The listing below holds a line with "Create folder button" and a later line with "Expand the bullet". Write out those two lines and every line between them, exactly, and nothing else.

BEGIN

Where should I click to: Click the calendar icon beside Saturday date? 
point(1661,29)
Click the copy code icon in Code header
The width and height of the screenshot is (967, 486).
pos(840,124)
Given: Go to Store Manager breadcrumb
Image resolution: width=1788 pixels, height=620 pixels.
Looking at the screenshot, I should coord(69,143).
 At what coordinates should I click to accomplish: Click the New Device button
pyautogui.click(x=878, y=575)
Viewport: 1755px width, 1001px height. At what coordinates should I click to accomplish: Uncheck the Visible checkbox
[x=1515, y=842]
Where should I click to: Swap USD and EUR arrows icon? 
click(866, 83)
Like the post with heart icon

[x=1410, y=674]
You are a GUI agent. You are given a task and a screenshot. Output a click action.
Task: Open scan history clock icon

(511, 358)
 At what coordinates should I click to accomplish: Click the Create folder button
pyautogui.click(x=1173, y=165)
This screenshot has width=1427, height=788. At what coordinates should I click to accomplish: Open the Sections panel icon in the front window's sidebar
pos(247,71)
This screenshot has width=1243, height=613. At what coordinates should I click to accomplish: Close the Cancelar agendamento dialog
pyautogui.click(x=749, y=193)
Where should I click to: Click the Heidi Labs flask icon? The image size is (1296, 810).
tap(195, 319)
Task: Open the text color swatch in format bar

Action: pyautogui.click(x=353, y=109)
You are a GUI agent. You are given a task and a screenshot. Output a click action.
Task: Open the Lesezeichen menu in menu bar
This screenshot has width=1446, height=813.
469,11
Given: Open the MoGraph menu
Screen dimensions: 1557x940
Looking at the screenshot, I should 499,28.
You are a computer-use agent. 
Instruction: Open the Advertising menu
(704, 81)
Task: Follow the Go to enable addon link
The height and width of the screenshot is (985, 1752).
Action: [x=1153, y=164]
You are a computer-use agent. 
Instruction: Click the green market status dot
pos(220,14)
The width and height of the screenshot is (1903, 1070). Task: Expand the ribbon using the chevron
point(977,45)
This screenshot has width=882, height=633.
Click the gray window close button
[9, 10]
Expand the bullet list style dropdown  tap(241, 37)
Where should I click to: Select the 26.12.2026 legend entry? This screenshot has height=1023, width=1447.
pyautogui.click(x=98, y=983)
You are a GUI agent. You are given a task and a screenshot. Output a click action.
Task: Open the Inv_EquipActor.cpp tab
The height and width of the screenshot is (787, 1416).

END

§ Completed task
 At what coordinates should I click to accomplish: Click the Create folder button
pyautogui.click(x=1173, y=165)
This screenshot has width=1427, height=788. At what coordinates should I click to accomplish: Open the Sections panel icon in the front window's sidebar
pos(247,71)
This screenshot has width=1243, height=613. At what coordinates should I click to accomplish: Close the Cancelar agendamento dialog
pyautogui.click(x=749, y=193)
Where should I click to: Click the Heidi Labs flask icon? The image size is (1296, 810).
tap(195, 319)
Task: Open the text color swatch in format bar

Action: pyautogui.click(x=353, y=109)
You are a GUI agent. You are given a task and a screenshot. Output a click action.
Task: Open the Lesezeichen menu in menu bar
This screenshot has width=1446, height=813.
469,11
Given: Open the MoGraph menu
Screen dimensions: 1557x940
Looking at the screenshot, I should 499,28.
You are a computer-use agent. 
Instruction: Open the Advertising menu
(704, 81)
Task: Follow the Go to enable addon link
The height and width of the screenshot is (985, 1752).
Action: [x=1153, y=164]
You are a computer-use agent. 
Instruction: Click the green market status dot
pos(220,14)
The width and height of the screenshot is (1903, 1070). Task: Expand the ribbon using the chevron
point(977,45)
This screenshot has width=882, height=633.
Click the gray window close button
[9, 10]
Expand the bullet list style dropdown  tap(241, 37)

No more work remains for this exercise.